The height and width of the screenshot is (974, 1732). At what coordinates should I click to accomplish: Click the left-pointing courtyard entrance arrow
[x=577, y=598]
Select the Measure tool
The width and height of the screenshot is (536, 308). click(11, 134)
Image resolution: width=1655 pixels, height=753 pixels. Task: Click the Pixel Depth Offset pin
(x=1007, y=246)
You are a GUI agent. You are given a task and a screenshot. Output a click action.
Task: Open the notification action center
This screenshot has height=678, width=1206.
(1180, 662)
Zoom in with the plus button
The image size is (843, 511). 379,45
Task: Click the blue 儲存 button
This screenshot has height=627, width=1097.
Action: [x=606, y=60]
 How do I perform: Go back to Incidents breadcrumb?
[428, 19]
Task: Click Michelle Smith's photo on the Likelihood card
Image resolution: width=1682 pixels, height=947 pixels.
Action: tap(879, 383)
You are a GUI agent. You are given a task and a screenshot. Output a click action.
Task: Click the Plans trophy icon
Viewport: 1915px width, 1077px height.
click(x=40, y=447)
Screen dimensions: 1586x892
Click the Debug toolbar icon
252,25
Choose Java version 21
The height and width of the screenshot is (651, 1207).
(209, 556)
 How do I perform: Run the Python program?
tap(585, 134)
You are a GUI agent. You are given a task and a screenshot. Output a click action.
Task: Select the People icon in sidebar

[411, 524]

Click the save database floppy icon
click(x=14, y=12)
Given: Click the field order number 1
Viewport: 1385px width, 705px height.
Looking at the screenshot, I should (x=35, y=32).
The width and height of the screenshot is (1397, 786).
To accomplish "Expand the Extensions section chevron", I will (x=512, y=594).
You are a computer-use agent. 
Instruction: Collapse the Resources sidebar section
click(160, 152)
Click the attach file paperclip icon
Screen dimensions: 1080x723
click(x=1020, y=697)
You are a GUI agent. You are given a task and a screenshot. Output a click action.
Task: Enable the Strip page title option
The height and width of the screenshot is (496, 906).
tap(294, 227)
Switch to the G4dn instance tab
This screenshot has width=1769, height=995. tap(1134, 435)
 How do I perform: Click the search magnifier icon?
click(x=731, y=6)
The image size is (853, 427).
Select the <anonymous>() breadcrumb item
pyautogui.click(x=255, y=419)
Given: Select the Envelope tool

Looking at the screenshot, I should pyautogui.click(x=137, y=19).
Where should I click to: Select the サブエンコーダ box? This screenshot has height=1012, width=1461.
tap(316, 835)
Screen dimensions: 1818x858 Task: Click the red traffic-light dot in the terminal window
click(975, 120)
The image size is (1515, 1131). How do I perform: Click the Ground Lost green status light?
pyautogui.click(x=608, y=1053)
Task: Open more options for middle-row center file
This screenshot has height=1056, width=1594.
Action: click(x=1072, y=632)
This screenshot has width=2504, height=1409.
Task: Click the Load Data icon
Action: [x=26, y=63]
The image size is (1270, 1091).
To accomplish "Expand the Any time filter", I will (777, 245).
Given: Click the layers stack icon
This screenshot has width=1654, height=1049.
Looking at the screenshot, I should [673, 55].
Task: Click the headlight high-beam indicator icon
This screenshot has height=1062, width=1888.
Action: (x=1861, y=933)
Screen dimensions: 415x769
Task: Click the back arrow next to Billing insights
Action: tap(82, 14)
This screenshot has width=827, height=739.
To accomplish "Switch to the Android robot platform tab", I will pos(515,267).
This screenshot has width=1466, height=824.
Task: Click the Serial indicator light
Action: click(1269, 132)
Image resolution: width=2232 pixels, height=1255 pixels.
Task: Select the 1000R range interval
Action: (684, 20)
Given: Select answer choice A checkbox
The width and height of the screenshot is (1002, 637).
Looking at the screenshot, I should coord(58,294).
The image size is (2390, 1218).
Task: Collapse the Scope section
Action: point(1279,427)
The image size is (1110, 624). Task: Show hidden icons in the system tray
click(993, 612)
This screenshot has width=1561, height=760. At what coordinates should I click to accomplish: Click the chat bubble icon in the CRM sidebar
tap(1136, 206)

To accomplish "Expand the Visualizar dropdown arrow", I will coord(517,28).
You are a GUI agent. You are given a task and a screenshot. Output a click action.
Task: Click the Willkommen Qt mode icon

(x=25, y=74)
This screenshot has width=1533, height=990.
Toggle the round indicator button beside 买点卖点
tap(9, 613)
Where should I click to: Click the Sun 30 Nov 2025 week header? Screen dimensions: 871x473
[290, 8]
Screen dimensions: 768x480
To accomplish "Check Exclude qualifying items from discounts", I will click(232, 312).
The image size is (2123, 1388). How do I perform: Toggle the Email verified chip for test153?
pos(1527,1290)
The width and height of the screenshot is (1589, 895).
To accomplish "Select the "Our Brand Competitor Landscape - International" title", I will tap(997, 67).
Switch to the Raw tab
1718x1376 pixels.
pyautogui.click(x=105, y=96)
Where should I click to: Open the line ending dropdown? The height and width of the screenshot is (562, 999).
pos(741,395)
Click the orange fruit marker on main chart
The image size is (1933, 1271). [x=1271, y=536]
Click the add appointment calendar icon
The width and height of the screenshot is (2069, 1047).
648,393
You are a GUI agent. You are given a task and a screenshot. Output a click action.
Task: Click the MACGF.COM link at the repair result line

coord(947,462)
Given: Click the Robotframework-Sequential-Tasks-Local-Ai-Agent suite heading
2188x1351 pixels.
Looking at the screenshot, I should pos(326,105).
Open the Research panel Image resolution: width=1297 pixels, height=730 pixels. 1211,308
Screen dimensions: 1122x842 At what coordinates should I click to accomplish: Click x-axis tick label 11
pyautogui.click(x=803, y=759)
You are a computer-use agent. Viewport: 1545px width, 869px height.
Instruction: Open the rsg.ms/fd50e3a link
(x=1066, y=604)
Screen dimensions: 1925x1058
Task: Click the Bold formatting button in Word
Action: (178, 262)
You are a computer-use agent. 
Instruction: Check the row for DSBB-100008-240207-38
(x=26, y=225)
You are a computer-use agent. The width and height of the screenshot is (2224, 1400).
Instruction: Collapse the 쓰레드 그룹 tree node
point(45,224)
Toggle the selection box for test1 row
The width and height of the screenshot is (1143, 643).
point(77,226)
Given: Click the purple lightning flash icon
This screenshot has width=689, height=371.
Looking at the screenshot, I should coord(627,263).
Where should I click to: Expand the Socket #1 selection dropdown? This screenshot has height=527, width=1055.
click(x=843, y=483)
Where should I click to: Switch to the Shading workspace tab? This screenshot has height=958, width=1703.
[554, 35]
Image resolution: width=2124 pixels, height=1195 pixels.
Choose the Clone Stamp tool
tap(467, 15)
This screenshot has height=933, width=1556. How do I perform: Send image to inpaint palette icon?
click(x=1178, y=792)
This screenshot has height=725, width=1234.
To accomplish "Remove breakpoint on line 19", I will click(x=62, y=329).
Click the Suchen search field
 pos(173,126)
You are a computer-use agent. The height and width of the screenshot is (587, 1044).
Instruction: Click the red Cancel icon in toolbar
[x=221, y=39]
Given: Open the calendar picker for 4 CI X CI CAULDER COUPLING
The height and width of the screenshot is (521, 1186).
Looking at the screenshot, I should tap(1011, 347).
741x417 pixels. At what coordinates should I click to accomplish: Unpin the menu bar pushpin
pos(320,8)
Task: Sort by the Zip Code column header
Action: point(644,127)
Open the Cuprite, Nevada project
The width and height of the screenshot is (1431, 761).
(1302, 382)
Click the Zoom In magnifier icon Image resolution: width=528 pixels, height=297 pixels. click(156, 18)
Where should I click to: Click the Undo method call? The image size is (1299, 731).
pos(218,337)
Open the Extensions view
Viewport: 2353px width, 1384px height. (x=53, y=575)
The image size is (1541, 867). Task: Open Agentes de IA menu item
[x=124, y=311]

◇ ◇ ◇

#### TO DO:
Copy out, exactly and alone, the lines of the entries above between the ones holding "Instruction: Collapse the 쓰레드 그룹 tree node" and "Open the Cuprite, Nevada project", inclusive.

#### THE ANSWER:
Instruction: Collapse the 쓰레드 그룹 tree node
point(45,224)
Toggle the selection box for test1 row
The width and height of the screenshot is (1143, 643).
point(77,226)
Given: Click the purple lightning flash icon
This screenshot has width=689, height=371.
Looking at the screenshot, I should coord(627,263).
Where should I click to: Expand the Socket #1 selection dropdown? This screenshot has height=527, width=1055.
click(x=843, y=483)
Where should I click to: Switch to the Shading workspace tab? This screenshot has height=958, width=1703.
[554, 35]
Image resolution: width=2124 pixels, height=1195 pixels.
Choose the Clone Stamp tool
tap(467, 15)
This screenshot has height=933, width=1556. How do I perform: Send image to inpaint palette icon?
click(x=1178, y=792)
This screenshot has height=725, width=1234.
To accomplish "Remove breakpoint on line 19", I will click(x=62, y=329).
Click the Suchen search field
 pos(173,126)
You are a computer-use agent. The height and width of the screenshot is (587, 1044).
Instruction: Click the red Cancel icon in toolbar
[x=221, y=39]
Given: Open the calendar picker for 4 CI X CI CAULDER COUPLING
The height and width of the screenshot is (521, 1186).
Looking at the screenshot, I should tap(1011, 347).
741x417 pixels. At what coordinates should I click to accomplish: Unpin the menu bar pushpin
pos(320,8)
Task: Sort by the Zip Code column header
Action: point(644,127)
Open the Cuprite, Nevada project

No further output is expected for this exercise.